Link Search Menu Expand Document

Walkthrough: Install CluedIn on Azure

deployment cluedin installation setup

On this page

  1. Introduction
  2. Pre-requisites & Preparation
  3. Login to Azure
  4. Create a resource group for your Kubernetes Cluster
  5. Create an AKS Cluster to host your CluedIn application
  6. Networking & Security
  7. Install CluedIn using Helm
  8. Next Steps

Introduction

This installation process is done through command lines using PowerShell 7, Azure CLI, Kubectl and Helm.

The purpose of the chart is to install the CluedIn application.
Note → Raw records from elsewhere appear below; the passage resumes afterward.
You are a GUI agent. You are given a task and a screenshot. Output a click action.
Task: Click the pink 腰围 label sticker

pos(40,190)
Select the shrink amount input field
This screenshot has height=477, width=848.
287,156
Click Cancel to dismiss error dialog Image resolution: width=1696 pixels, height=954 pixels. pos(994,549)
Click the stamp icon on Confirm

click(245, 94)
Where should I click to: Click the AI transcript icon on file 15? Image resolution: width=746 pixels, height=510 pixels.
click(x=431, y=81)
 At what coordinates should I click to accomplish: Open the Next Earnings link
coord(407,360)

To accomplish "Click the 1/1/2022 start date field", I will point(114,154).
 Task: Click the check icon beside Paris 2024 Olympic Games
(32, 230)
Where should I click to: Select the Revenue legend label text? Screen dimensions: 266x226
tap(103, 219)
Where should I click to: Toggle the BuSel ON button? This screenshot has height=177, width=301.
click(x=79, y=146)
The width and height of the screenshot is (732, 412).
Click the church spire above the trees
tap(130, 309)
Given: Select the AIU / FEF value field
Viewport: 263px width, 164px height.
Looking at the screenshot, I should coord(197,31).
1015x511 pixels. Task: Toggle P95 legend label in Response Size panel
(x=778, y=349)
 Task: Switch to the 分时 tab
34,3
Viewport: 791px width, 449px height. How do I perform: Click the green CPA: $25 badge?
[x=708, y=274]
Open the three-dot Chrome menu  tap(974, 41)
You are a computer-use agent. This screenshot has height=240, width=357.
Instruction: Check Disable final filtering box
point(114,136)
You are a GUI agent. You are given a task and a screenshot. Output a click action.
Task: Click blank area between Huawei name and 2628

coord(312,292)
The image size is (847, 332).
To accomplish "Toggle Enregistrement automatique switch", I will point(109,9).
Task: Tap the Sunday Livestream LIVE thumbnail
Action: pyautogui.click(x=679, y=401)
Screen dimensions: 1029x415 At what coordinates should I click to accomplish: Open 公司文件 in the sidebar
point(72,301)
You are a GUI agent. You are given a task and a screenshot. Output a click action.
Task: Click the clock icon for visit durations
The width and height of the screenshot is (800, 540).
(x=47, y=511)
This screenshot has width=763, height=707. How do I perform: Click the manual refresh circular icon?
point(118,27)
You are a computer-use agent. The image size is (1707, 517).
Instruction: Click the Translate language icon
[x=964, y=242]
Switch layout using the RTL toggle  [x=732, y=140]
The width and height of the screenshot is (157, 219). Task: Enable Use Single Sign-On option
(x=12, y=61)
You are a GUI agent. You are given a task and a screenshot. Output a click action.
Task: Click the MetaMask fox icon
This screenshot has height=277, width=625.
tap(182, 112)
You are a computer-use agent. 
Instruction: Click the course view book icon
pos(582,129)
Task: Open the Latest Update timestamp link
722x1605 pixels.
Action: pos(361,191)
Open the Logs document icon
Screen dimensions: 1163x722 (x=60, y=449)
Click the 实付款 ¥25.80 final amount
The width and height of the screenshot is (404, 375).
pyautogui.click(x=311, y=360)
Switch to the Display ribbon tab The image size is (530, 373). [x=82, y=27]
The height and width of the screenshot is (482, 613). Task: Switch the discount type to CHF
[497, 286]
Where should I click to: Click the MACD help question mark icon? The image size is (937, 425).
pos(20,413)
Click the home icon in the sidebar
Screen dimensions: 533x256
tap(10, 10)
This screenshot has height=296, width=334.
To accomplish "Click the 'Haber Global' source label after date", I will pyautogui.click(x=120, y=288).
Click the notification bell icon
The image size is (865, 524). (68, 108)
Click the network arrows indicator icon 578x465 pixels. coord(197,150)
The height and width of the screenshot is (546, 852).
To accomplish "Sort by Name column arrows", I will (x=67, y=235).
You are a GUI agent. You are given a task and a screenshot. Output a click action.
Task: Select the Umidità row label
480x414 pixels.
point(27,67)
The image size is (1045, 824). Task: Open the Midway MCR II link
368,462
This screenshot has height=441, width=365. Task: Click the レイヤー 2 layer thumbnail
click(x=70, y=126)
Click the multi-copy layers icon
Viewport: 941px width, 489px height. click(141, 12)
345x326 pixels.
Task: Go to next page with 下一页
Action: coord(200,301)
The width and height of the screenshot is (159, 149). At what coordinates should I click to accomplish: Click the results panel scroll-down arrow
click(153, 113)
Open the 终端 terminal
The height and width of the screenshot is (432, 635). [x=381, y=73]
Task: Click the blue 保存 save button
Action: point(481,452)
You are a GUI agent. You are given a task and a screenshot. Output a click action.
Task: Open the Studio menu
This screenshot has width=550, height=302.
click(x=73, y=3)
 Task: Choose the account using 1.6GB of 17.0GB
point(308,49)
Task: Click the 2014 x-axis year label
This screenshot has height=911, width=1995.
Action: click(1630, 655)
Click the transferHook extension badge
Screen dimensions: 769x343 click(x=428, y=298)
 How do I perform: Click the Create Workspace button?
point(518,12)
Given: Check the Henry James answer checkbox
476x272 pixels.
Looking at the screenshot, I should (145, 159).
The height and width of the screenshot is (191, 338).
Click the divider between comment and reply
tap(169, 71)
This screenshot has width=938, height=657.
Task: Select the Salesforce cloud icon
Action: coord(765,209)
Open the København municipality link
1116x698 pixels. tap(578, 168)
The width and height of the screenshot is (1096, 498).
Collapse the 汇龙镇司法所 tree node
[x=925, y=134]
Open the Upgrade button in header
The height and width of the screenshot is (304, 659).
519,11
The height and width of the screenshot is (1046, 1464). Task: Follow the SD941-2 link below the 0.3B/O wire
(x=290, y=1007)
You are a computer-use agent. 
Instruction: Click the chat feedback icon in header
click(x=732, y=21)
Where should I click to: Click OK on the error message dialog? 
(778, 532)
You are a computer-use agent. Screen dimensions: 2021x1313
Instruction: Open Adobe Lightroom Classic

This includes the actual CluedIn server, website, and other services required (storage, queues, etc.)

Pre-requisites & Preparation

  • Install PowerShell 7 locally.
  • Install Azure CLI for the specific OS you are using (Windows, MacOS or Linux)
  • Create a folder where you can store the different tools & files you will need for the installation, for example C:\Users\\$env:username\AzureTools, where $env:username contains your user name.
    • Open a PowerShell 7 session PowerShell
    • Create a new folder using the following command:
        mkdir C:\Users\$env:username\AzureTools
      

      Navigate to the new folder

        cd C:\Users\$env:username\AzureTools
      

      New Folder

    • Assign the path of your folder to a new Environment Variable, that you can name AzureTools for example:
        $env:AzureTools = "C:\Users\$env:username\AzureTools"
      
    • Add the newly created variable to your machine’s PATH variable:
        $env:PATH += ";C:\Users\$env:username\AzureTools"
      

      Moving forwards, make sure you are inside the newly created folder.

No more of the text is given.